Return the data below unaltered, but strip out the pictures.
[[ Source material open ]]
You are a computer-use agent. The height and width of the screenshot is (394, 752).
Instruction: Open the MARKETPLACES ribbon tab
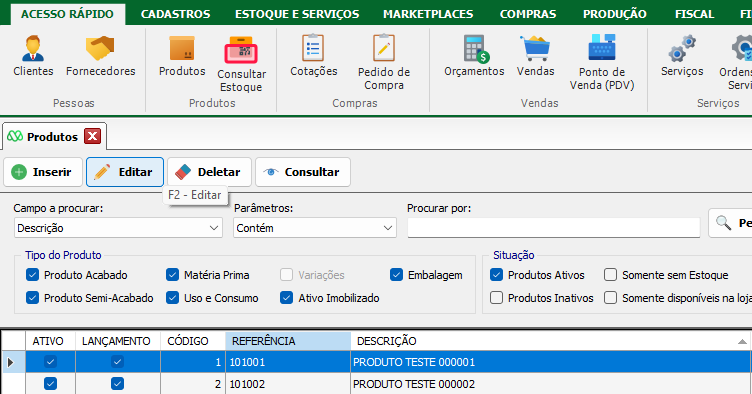coord(428,14)
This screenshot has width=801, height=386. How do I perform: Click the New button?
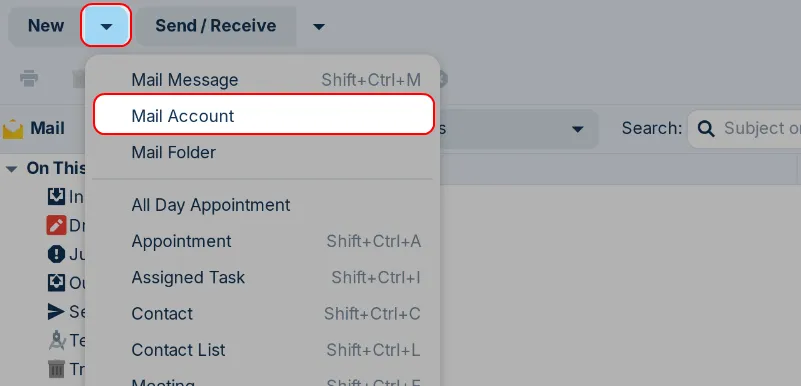45,26
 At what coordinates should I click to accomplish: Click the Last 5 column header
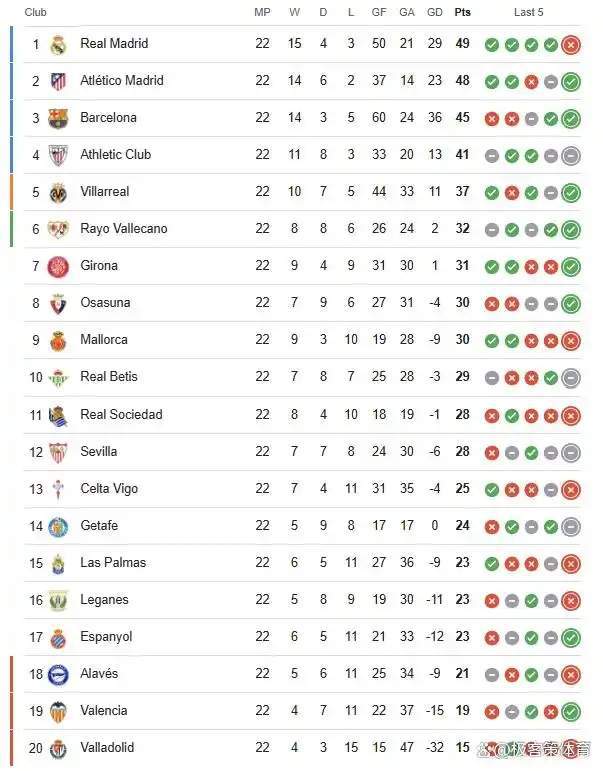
[[ Source material closed ]]
* Response *
You are a computer-use agent. The height and width of the screenshot is (394, 752).
Instruction: Open the MARKETPLACES ribbon tab
coord(428,14)
This screenshot has width=801, height=386. How do I perform: Click the New button?
45,26
 At what coordinates should I click to accomplish: Click the Last 5 column header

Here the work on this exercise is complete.